The aim of this study was to evaluate the changes in the epidemiologic features of persistent acute otitis media (PAOM) in the past 15 years and to compare these features with those of acute otitis media (AOM), in particular in patients with bacterial resistance.

PATIENTS AND METHODS

Between 1982 and 1997, we performed a retrospective study of patients with PAOM observed by the Department of Pediatric ENT at the Armand Trousseau Hospital, Paris, France. Specimens were taken by different physicians and were not part of a specific trial protocol. The management of such patients, however, has always been performed in a uniform and systematic manner by all of the physicians in the department. Persistent acute otitis media was defined as an episode of acute otitis evolving for longer than 3 weeks despite 1 or several antibiotic treatments. In all the children, antibiotic therapy had failed at the time of their consultation in the department, thus justifying performing a paracentesis systematically to make a microbiological diagnosis. Clinically, otitis was diagnosed in the presence of otalgia, fever, alteration in the child's general state, or digestive disorders (diarrhea and vomiting) and confirmed otoscopically by a rounded tympanic membrane with retrotympanic effusion or recent otorrhea.

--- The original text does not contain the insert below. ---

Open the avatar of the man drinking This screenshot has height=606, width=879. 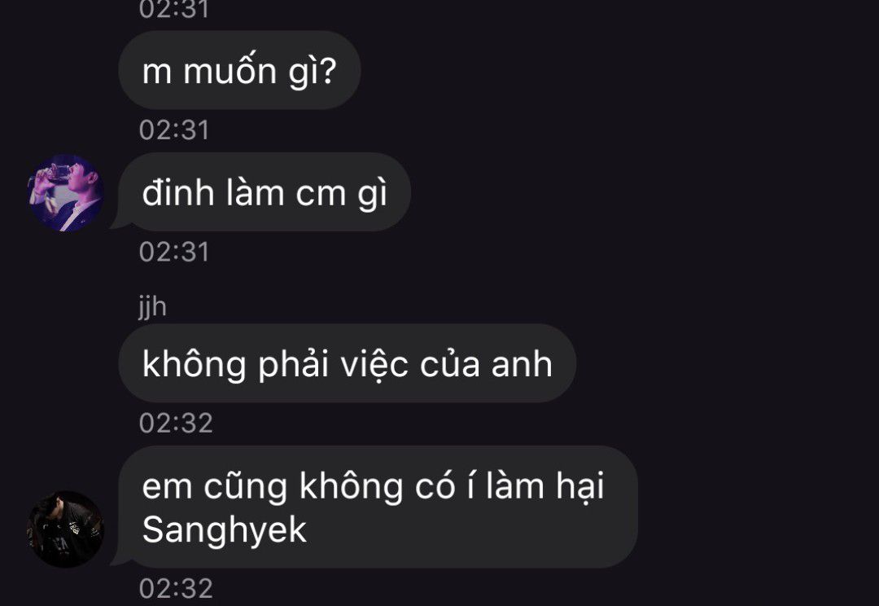click(x=66, y=192)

From October 1982 to January 1997, 475 children with PAOM were seen in our department. Children with transtympanic drains, chronic otorrhea, or tympanic perforation were excluded. Every patient had 1 aspiration after paracentesis, swab specimens of spontaneous otorrhea at the time of their first consultation, or both. Bilateral specimens were counted as 1 specimen per child. A therapeutic window of 24 to 48 hours was used, given that there were no complications related to the otitis and the patient's general state was satisfactory. If the findings of the direct examination were normal or the culture at 48 hours was negative for pathogens, a second specimen was taken. Swab specimens accounted for 20.2% of specimens in group 1 (27 patients) and 0% in the other groups. Microaspiration tubes were used to collect specimens, and the tip was cut directly into a sterile container after the discharge was aspirated. The external acoustic meatus was not disinfected, but in patients with otorrhea, a superficial aspiration was performed before taking a more selective specimen near the tympanic membrane. The tube was delivered to the microbiology laboratory within 1 hour of taking the specimen. The specimen was cultured after direct examination. The pus contained in the aspiration tubes was seeded in 0.5 mL of nutrient broth and then cultured on blood and chocolate agar at 36°C in a carbon dioxide–enriched atmosphere. Microbiological characteristics and antibiotic susceptibility (by the gel diffusion test) of the isolated strains were analyzed. The microbiological techniques remained identical between 1982 and 1997.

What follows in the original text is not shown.